From: Tom Tucker <tom@opengridcomputing.com>
To: "J. Bruce Fields" <bfields@fieldses.org>
Cc: linux-nfs@vger.kernel.org
Subject: Re: [PATCH 02/10] svcrdma: Add FRMR get/put services
Date: Thu, 25 Sep 2008 09:25:30 -0500 [thread overview]
Message-ID: <48DB9F5A.4090401@opengridcomputing.com> (raw)
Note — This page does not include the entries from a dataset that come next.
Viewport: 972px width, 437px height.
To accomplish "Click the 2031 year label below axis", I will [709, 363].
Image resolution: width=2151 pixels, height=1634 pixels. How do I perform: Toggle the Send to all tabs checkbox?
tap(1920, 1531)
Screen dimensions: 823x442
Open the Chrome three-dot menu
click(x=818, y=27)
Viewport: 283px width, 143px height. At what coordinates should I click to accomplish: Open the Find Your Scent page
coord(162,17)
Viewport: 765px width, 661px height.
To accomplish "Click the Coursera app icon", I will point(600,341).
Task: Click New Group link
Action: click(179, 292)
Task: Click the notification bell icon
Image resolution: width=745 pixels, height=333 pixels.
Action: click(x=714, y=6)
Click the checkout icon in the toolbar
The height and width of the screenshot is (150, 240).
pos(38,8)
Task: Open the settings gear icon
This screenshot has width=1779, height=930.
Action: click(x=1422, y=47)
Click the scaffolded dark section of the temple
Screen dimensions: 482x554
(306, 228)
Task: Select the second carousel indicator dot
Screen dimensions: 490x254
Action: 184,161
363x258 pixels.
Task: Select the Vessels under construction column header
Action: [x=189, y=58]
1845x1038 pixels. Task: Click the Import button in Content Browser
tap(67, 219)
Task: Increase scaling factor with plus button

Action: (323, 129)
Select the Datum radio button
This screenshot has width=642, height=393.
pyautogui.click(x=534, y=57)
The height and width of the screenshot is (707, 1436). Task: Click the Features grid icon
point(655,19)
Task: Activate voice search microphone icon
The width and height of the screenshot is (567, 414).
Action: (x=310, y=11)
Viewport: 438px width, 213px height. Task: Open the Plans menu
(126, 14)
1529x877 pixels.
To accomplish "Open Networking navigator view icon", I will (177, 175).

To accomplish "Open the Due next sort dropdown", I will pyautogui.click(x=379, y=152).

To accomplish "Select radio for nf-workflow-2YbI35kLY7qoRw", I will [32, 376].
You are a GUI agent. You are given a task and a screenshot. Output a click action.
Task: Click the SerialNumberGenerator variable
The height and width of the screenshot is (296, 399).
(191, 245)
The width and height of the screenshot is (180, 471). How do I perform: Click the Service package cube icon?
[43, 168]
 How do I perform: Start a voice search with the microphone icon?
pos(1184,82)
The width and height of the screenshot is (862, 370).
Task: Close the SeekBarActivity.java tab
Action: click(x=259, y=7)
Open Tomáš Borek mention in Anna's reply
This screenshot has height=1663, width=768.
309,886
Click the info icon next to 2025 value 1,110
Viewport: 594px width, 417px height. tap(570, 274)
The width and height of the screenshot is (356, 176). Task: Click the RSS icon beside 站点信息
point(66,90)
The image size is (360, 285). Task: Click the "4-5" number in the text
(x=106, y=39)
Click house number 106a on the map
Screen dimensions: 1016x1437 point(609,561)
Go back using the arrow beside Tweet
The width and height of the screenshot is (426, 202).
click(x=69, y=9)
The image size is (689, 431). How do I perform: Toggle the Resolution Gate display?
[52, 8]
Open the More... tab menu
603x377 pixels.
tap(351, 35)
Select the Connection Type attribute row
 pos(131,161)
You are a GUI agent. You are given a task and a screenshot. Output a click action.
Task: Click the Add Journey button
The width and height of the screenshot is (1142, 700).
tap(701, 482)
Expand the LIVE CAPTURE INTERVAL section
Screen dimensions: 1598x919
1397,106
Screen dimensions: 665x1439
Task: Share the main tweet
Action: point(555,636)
In-Reply-To: <20080924194538.GM5772@fieldses.org>
J. Bruce Fields wrote:
> On Tue, Sep 16, 2008 at 06:34:31AM -0500, Tom Tucker wrote:
>> Add services for the allocating, freeing, and unmapping Fast Reg MR. These
>> services will be used by the transport connection setup, send and receive
>> routines.
>>
>> Signed-off-by: Tom Tucker <tom@opengridcomputing.com>
>>
>> ---
>> include/linux/sunrpc/svc_rdma.h | 3 +
>> net/sunrpc/xprtrdma/svc_rdma_transport.c | 125 ++++++++++++++++++++++++++++-
>> 2 files changed, 123 insertions(+), 5 deletions(-)
>>
>> diff --git a/include/linux/sunrpc/svc_rdma.h b/include/linux/sunrpc/svc_rdma.h
>> index 295ebbc..100754e 100644
>> --- a/include/linux/sunrpc/svc_rdma.h
>> +++ b/include/linux/sunrpc/svc_rdma.h
>> @@ -219,6 +219,9 @@ extern struct svc_rdma_op_ctxt *svc_rdma_get_context(struct svcxprt_rdma *);
>> extern void svc_rdma_put_context(struct svc_rdma_op_ctxt *, int);
>> extern struct svc_rdma_req_map *svc_rdma_get_req_map(void);
>> extern void svc_rdma_put_req_map(struct svc_rdma_req_map *);
>> +extern struct svc_rdma_fastreg_mr *svc_rdma_get_frmr(struct svcxprt_rdma *);
>> +extern void svc_rdma_put_frmr(struct svcxprt_rdma *,
>> + struct svc_rdma_fastreg_mr *);
>> extern void svc_sq_reap(struct svcxprt_rdma *);
>> extern void svc_rq_reap(struct svcxprt_rdma *);
>> extern struct svc_xprt_class svc_rdma_class;
>> diff --git a/net/sunrpc/xprtrdma/svc_rdma_transport.c b/net/sunrpc/xprtrdma/svc_rdma_transport.c
>> index 900cb69..f200345 100644
>> --- a/net/sunrpc/xprtrdma/svc_rdma_transport.c
>> +++ b/net/sunrpc/xprtrdma/svc_rdma_transport.c
>> @@ -100,6 +100,7 @@ struct svc_rdma_op_ctxt *svc_rdma_get_context(struct svcxprt_rdma *xprt)
>> ctxt->xprt = xprt;
>> INIT_LIST_HEAD(&ctxt->dto_q);
>> ctxt->count = 0;
>> + ctxt->frmr = NULL;
>> atomic_inc(&xprt->sc_ctxt_used);
>> return ctxt;
>> }
>> @@ -109,11 +110,19 @@ static void svc_rdma_unmap_dma(struct svc_rdma_op_ctxt *ctxt)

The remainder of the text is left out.